▶ **REQUESTS**
**a)** Duplicate the part of the teaching reflection between "While I am a" and "a job to do.", inclusive.
**b)** According to the teaching reflection, in which city did the writer grow up?
**c)** Write the next part of the reflection on teaching students in Louisiana, picking up after its final sentence.

▶ **SOURCE EXCERPT**
.....

As I reflect on teaching my students sometimes I think of it as being a teacher in the Peace Corps or other NGO in a developing country. Louisiana is a very impoverished state in the US and there are entrenched ideas and processes which tend to keep poor people poor. My hope is that with education the students I teach will help to improve these entrenched ideas and processes.

While I am a first generation college graduate in my family, I was lucky enough to grow up in a major urban center (Philadelphia) with a very good school system and access to cultural opportunities. I was also blessed with a smart brain and a healthy body. I worked hard but also was able to obtain academic scholarships to pay my way through school. My students mostly do not have the luxury of scholarships. They work full-time jobs and go to school full-time. Many of them are parenting young children. Life for them is very different from my experience. Many of them also have to endure continued racial disparities in the US south. Even in 2012 prejudice remains. The deck is stacked against them from the day they are born and to get to college is a major accomplishment for them. I try to be keenly aware of my audience but I also have a job to do.

.....

▶ **ENTRIES PROVIDED**
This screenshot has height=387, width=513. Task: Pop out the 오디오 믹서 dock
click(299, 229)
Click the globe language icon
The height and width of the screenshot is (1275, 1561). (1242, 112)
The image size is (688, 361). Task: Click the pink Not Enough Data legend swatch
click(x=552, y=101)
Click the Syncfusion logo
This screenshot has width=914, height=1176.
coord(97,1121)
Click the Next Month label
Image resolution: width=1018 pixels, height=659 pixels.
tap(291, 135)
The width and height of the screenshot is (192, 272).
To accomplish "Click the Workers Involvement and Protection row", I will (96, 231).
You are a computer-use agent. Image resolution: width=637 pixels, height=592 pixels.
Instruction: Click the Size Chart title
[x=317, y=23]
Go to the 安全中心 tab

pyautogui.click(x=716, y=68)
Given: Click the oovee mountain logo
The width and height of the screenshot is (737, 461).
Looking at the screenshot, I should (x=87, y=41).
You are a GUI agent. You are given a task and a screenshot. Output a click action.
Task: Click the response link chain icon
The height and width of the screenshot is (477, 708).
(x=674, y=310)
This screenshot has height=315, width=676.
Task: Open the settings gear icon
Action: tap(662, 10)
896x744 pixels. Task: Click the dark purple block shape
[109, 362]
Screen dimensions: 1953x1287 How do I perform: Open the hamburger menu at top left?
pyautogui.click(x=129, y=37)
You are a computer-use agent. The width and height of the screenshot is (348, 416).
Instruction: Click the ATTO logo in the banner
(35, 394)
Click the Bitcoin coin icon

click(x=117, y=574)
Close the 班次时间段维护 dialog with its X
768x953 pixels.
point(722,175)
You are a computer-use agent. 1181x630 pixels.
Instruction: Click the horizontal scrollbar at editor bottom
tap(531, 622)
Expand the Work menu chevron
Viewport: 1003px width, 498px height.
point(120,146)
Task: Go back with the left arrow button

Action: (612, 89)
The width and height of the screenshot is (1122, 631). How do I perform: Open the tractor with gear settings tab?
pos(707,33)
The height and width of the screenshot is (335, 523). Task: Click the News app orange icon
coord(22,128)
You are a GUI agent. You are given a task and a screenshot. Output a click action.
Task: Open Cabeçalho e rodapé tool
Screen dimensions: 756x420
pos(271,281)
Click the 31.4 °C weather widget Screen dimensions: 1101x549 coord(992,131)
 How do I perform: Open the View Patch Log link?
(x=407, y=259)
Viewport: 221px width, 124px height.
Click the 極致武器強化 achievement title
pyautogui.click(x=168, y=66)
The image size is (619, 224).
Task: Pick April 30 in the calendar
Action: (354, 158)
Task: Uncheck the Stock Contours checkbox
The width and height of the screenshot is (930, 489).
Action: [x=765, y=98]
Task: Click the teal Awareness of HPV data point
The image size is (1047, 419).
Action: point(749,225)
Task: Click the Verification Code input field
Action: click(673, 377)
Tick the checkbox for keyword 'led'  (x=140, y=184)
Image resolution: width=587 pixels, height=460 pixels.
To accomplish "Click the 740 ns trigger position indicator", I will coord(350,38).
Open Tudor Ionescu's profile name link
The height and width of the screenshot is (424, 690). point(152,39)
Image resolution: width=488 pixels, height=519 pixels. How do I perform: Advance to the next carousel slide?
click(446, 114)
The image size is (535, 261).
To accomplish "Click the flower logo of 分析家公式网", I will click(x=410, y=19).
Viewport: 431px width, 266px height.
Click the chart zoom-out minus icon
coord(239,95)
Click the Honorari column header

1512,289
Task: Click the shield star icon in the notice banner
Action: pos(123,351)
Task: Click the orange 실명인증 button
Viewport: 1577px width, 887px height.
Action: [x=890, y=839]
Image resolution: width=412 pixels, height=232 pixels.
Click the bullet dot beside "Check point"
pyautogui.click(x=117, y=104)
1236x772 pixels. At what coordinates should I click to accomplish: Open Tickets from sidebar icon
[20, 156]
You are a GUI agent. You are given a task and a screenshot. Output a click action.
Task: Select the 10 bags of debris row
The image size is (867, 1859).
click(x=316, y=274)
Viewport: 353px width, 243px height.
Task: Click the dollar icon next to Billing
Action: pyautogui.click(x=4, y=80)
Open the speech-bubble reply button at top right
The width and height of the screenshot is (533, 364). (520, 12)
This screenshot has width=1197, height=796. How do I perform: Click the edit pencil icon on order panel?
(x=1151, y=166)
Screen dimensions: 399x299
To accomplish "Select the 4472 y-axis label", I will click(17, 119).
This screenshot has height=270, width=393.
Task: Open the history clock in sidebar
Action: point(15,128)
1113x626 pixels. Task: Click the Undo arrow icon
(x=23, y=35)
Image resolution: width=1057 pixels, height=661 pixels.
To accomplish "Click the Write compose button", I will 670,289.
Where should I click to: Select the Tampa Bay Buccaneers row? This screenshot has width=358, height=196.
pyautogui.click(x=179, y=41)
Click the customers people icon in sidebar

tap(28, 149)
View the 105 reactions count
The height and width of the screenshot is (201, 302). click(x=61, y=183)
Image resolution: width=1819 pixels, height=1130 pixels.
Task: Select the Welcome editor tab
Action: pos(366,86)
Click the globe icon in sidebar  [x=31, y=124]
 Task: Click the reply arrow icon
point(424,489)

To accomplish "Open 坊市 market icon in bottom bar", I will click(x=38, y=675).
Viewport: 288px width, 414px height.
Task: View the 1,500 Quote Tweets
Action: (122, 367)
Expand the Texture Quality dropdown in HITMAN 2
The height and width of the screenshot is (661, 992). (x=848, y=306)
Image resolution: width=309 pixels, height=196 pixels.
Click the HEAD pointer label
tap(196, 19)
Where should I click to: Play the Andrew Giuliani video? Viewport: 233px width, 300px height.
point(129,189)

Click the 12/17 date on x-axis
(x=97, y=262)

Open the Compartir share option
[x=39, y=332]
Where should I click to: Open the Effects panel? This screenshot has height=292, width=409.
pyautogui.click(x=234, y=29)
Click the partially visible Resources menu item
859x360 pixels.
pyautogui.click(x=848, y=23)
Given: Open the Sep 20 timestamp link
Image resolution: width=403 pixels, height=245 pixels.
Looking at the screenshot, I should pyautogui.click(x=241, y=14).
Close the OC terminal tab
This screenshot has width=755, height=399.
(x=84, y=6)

.....

▶ **FINAL RESULTS**
**a)**
While I am a first generation college graduate in my family, I was lucky enough to grow up in a major urban center (Philadelphia) with a very good school system and access to cultural opportunities. I was also blessed with a smart brain and a healthy body. I worked hard but also was able to obtain academic scholarships to pay my way through school. My students mostly do not have the luxury of scholarships. They work full-time jobs and go to school full-time. Many of them are parenting young children. Life for them is very different from my experience. Many of them also have to endure continued racial disparities in the US south. Even in 2012 prejudice remains. The deck is stacked against them from the day they are born and to get to college is a major accomplishment for them. I try to be keenly aware of my audience but I also have a job to do.

**b)** Philadelphia.

**c)**
An important part of my job is to make sure that my students can take the knowledge, values, and skills they learn in my classes and apply those in the agency setting with clients. I try to make sure that each class period has an “application” part of the lesson. I believe that Kolb’s learning cycle is important to retention or true learning so I make sure students have the opportunity to use the cycle. While I don’t necessarily think learning style plays a large part in transfer of learning, I do think the cycle is important. Additionally, I try to help my students to understand that classroom learning is only the start of their life-long journey of learning. It is really important for them to understand that in order to be an expert social worker they must continue to learn and grow their entire career. Along with Kolb, major influences to my work to date include: Schon, Lave and Wenger, Goldstein, Reynolds, Dreyfus and Dreyfus, Secker, and Floersch. I will post more about this in upcoming posts.

The most enjoyable part of my job is being able to teach students who start with many educational deficits and bring them along to the point where they can actually be accepted to graduate school. I am especially proud of the students who go to the top graduate programs in the US. Of course, they were excellent students to begin with. It is always enjoyable to teach bright, engaged students.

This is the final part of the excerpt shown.